What the Netherlands legal system does provide, in the form of a Peeters-Gatzen action or an action by a foundation such as that litigating in this case, is a procedural instrument or vehicle that is available to those affected. The use thereof cannot alter the detail of the rules determining the law applicable, which must be foreseeable for the perpetrator of the damage and for the victim, and must take the interests of both into consideration, with a view to reconciling those interests.

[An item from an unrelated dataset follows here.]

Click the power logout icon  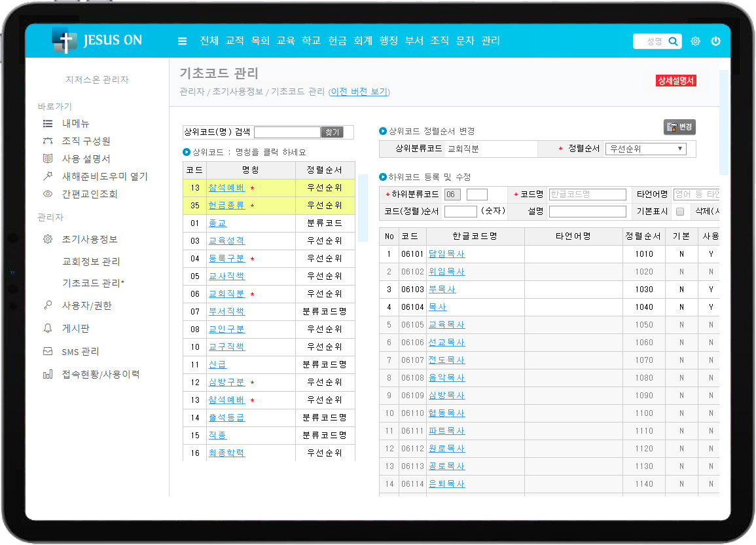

3. Point (c): creditors having their registered office in third States

The referring court wishes to ascertain whether the determination of the law applicable may depend on whether the actions are brought: (i) by a bankruptcy liquidator as part of his or her statutory duty to liquidate the bankruptcy estate; or (ii) by a representative of collective interests for the benefit of (but not on behalf of) the general body of creditors.

It would seem that some of the creditors of the company BMA NL have their registered office outside the European Union. The referring court asks whether this might have a bearing on the determination of the place where the damage occurs within the meaning of Article 4(1) of the Rome II Regulation.

As with the previous question, given the circumstances of the case, the answer must be in the negative. After all, where the creditors have their registered office is of no importance, bearing in mind that the damage caused to them is indirect.

In any event, I would recall that the common registered office – in effect, the common habitual residence – of the parties (meaning the causer of the damage and the direct victim thereof) is important for the purposes of Article 4(2), which takes precedence over the rule under paragraph 1.

The fact that, owing to the circumstance that the common habitual residence is located in a third State, an EU court must apply the law of a non-Member State is neither a strange nor an unwanted outcome under the Rome II Regulation, which is universal in nature. (48)

4. Point (d): the so-called escape clause

(a) The ancillary connection to a pre-existing relationship between the perpetrator of the damage and the victim

The referring court asks whether the pre-existence of a financing agreement between BMA AG and BMA NL has a bearing on the determination of the law applicable to the non-contractual liability of the former company to the creditors of the latter.

The question referred cites Article 4(3) of the Rome II Regulation. According to that provision, where, in the light of the circumstances, the tort/delict ‘is manifestly more closely connected with a country other than that indicated in paragraphs 1 or 2, the law of that other country shall apply’.

That article goes on to state that a manifestly closer connection with another country ‘might be based in particular on a pre-existing relationship between the parties, such as a contract, that is closely connected with the tort/delict in question’.

The invocation of that rule, also called an ‘escape clause’, (49) and of the ‘ancillary connection’, or connection with a prior contract or relationship, as an integral part of that rule, prompts a number of reflections.

In order for the escape clause to be triggered and the law of the country where the direct damage occurs to be displaced, there must be a manifestly closer connection between the tort/delict (50) and another country, in the light of all of the circumstances of the case. (51)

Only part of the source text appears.